In our respective fields, we are both engaged in an embodied practice and invest ourselves in quotidian gestures that demand repetition, labor and care. Haptic perspectives are incorporated into the materiality of processes, whether they are situated in: the tending of the indigo vat and slow-dyeing of the fabric, the Afro-futuristic photographs of Valerie; the active quietude of stipple paint by Bernadette. A common thread the artists share is the notion of water as essential, elemental, migratory. Water is flow and dispersion, it permeates every surface. It is memory, the protective feeling of floating in the womb, a bond of safety, freedom. The works unfold into layers, ripples, and waves. Embodying the seen and the unseen, an experiential trust in the gestation, experience and patience needed for a desirable outcome.
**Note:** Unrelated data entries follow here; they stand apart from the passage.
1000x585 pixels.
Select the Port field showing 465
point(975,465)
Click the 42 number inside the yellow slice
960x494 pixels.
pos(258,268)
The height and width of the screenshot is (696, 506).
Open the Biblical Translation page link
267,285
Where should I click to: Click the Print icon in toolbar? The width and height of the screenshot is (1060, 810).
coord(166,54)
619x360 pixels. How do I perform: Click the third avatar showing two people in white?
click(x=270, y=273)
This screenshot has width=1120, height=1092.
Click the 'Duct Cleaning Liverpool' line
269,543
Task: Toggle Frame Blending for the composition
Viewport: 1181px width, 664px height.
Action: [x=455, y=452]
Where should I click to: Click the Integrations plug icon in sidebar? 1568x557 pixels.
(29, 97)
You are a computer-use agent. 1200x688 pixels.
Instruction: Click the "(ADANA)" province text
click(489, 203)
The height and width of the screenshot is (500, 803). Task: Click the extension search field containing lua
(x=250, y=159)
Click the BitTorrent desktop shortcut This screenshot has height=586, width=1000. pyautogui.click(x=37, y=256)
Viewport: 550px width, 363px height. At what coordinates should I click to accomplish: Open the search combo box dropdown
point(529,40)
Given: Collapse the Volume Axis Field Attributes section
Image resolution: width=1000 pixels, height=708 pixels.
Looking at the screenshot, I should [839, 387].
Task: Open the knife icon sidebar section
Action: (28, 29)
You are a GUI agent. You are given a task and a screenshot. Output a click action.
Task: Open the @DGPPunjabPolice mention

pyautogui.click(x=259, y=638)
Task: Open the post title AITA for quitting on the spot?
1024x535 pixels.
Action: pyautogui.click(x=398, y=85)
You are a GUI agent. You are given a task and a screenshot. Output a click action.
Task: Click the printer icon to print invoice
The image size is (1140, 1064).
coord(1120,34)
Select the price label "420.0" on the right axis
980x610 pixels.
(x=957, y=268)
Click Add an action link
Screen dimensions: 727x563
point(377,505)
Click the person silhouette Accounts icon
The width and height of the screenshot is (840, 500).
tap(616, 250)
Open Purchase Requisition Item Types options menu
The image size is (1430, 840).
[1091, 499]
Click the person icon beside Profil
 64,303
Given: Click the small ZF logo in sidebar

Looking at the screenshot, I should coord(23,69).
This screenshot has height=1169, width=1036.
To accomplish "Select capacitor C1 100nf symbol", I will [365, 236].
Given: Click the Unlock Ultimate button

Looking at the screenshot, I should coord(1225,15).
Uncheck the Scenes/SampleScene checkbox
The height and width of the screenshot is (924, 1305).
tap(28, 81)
They meditate on beauty and horror that exist side by side as we are all witnessing at this time. The multivalent narratives proposed in these sensuous idioms usher us in the now to experience our interconnections and reflect on what makes us strong in our fragility.
The percepts of the gallery offer a respite to the somatic hardship and endemic anxiety we are all undergoing. Our heritage is an invitation to spark joy and spread seeds of peace with our every breath for future generations. "Mami Wata's flow"- is an offering to perpetuate a sustainable loving transmission.
As a Vietnamese- Canadian visual artist Thanh Marie Bernadette Phan has evolved in many locations and with a multitude of influences that is in permanent flux, from her schooling in Montreal and Philadelphia to my immersion in the Kwakwaka'wakw community of Alert Bay, BC. Over the years, the art practice and daily life have become intertwined and affect every decision. Bernadette's intra-cultural background is present in how her use of traditional media of painting, drawing and weaving to articulate percepts of embodiment, vulnerability and active presence. It is a pursuit, a dialogue for propositions that evade answers and a source of “don’t know mind” which allow the works to communicate from the tipping point, this verge between familiarity and facing the unknown.
Valérie d. Walker is a Neo-Renaissance Artist, transmedia creator, alchemyst, Indigo Griot, Black Hawai’ian Latinex Japanese Scots, Femme Afro-Futurist time traveler. She holds Ikebana (Japanese flower arranging) & Chado (tea ceremony) instructor level degrees with Urasenke-Kyoto, epigentic + lived Indigo knowledge. Walker landed on Gaia in Honolu’lu, and travelled the planet in space and time. Her artworks explore enviro-positivity with capaciousness interweaving natural dyeing, Shibori-Zomé (hand shaped resist), Katazomé (hand-cut stencil printing), Quotidian Femme-life actions, sensorially immersive fibre-based installations, solar-powered circuit-bending, Story-telling, Black Panther-esque activism and Guerilla-Grrrl radio. Valérie was welcomed to the unceded lands of the Sḵwx̱wú7mesh (Squamish), Stó:lō and Səl̓ílwətaʔ/Sell With (Tsleil-Waututh) and xʷməθkʷəy̓əm (Musqueam) Nations by Chief Marilyn Gabriel.